§ CONSIGNES À RESPECTER: Recopiez sans rien changer, dans le texte ci-dessous sur le Fatah et les élections palestiniennes, le passage compris entre "De plus, le" et "ou sa ville.", ces deux mots inclus.

§ TEXTE À LIRE:
- - -
Dimanche 4 avril 2010
Le groupe Fatah soutenu par les Etats-Unis
a demandé l’organisation d’élections générales en Cisjordanie et
dans la Bande de Gaza le plus vite possible. La demande ne
semble toutefois pas refléter un authentique souci de la
démocratie, malgré les apparences. Les fonctionnaires et les
apologistes du Fatah prétendent que les élections représentent
la seule issue à l’impasse politique actuelle de l’arène
palestinienne, dont la scission durable entre le Fatah et le
mouvement islamique Hamas. Cependant, en l’absence de garanties
solides sur la tenue d’élections vraiment libres, le baratin sur
des élections par l’organisation Fatah, ou n’importe quel autre
groupe palestinien, n’est que l’expression de la tromperie et de
l’hypocrisie.
Aujourd’hui, le régime de l’Autorité Palestinienne en
Cisjordanie est plus ou moins un appareil de police étatique.
Les droits de l’homme et les libertés civiles sont pratiquement
inexistants puisque les agences sécuritaires de l’AP exercent un
contrôle absolu sur tous les aspects de la vie. Des gens sont
virés de leurs boulots sans cérémonie, au moindre soupçon sur
leurs orientations politiques ou idéologiques. Et le système
juridique est en état de paralysie chronique à cause des
interférences délibérées de l’appareil de sécurité.
Depuis 2007, des centaines d’institutions ont été saisies et les
“mauvais” (à orientation islamique) organes de direction ont été
limogés et remplacés par des loyalistes du Fatah. Dans de
nombreux cas, des enseignants et des fonctionnaires hautement
qualifiés ont été limogés, souvent par esprit de vengeance, pour
être remplacés par d’autres dont la principale qualification est
leur appartenance au Fatah.
Et lorsque les victimes ont fait appel aux tribunaux pour
obtenir réparation, on leur a dit que des « raisons de sécurité
» justifiaient leur licenciement.
En d’autres termes, il faut chanter toutes les louanges du Fatah
et montrer une indéfectible loyauté envers Abbas et sa junte
soutenue par les Etats-Unis, ou bien être considéré comme un
risque sécuritaire et, par conséquent, être renvoyé de son
emploi.
De plus, le nombre de violations des droits humains et
juridiques les plus fondamentaux est énorme, au prétexte de la
coordination sécuritaire crapuleuse avec Israël. Selon ce
régime, tout Palestinien arrêté par Israël est ré-arrêté dès sa
relaxe par les agences sécuritaires de l’AP, et vice versa. Même
un combattant palestinien de la liberté ou un prisonnier
politique emprisonné pendant 10 ou 15 années dans les geôles
sionistes est ré-arrêté dès qu’il met le pied dans son village
ou sa ville.
Inutile de dire qu’il s’agit de davantage qu’une simple
coordination de sécurité avec Israël. Il s’agit purement et
simplement d’une trahison puisque ces gens héroïques qui ont
passé la fleur de leurs vies dans les geôles sionistes méritent
tous nos remerciements et notre gratitude, et non l’arrestation,
l’humiliation et l’emprisonnement dans un cachot obscur et
humide.
- - -
§ SECTION DES DONNÉES:
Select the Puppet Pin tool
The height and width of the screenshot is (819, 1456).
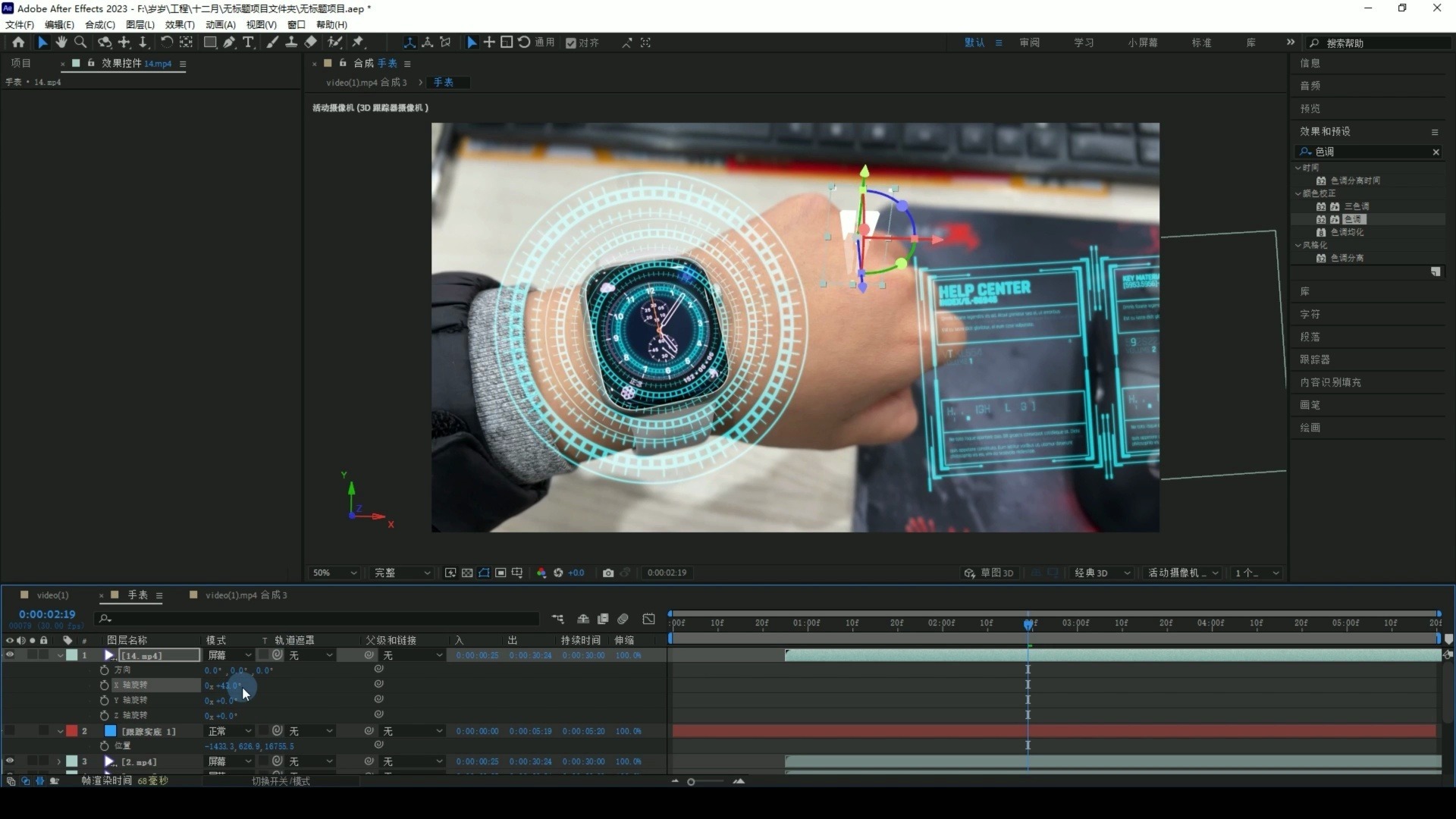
- - -
§ RÉSULTAT OBTENU:
De plus, le nombre de violations des droits humains et
juridiques les plus fondamentaux est énorme, au prétexte de la
coordination sécuritaire crapuleuse avec Israël. Selon ce
régime, tout Palestinien arrêté par Israël est ré-arrêté dès sa
relaxe par les agences sécuritaires de l’AP, et vice versa. Même
un combattant palestinien de la liberté ou un prisonnier
politique emprisonné pendant 10 ou 15 années dans les geôles
sionistes est ré-arrêté dès qu’il met le pied dans son village
ou sa ville.